__YOUR GOAL__
Scan the data below for the string "will". Copy every line where it appears.
BEGIN DATA
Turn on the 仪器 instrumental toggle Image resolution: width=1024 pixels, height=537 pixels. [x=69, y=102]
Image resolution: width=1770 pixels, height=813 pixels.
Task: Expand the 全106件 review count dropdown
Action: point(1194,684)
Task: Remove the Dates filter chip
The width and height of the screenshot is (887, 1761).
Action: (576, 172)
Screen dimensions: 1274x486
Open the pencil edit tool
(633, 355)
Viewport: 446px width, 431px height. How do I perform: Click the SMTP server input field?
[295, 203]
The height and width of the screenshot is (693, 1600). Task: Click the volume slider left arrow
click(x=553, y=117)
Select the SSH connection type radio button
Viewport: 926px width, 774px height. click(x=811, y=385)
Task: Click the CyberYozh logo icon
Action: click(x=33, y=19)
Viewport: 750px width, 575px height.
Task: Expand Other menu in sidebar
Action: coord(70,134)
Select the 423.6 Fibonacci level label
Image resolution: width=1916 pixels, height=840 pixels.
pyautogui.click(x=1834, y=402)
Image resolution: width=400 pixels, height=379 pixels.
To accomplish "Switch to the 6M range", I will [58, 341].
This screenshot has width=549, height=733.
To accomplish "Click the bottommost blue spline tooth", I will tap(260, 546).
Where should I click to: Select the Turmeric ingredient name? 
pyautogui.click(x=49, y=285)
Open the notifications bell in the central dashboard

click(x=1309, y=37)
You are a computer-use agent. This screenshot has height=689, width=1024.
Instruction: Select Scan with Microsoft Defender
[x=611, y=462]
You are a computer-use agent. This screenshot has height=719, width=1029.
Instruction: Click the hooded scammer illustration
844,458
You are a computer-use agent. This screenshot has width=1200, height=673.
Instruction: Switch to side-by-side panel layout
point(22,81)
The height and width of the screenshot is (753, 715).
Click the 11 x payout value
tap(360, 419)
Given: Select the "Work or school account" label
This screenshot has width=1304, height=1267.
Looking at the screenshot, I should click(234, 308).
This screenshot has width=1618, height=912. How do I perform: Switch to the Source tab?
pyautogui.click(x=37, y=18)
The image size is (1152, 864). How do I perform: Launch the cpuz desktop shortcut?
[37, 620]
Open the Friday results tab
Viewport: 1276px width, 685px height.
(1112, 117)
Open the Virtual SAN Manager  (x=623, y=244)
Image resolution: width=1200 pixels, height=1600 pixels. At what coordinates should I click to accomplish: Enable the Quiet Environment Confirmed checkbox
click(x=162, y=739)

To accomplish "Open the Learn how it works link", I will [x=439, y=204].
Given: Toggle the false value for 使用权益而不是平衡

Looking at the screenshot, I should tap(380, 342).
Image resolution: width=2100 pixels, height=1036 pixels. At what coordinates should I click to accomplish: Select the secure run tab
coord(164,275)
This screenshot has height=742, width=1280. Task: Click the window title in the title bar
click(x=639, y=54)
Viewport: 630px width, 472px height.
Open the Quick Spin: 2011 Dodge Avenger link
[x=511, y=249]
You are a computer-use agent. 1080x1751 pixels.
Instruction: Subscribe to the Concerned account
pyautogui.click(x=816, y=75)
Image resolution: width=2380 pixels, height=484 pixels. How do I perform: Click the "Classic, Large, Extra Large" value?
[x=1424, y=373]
END DATA
__ANSWER SECTION__
To accomplish "Switch to the 6M range", I will [58, 341].
To accomplish "Click the bottommost blue spline tooth", I will tap(260, 546).
To accomplish "Open the Learn how it works link", I will [x=439, y=204].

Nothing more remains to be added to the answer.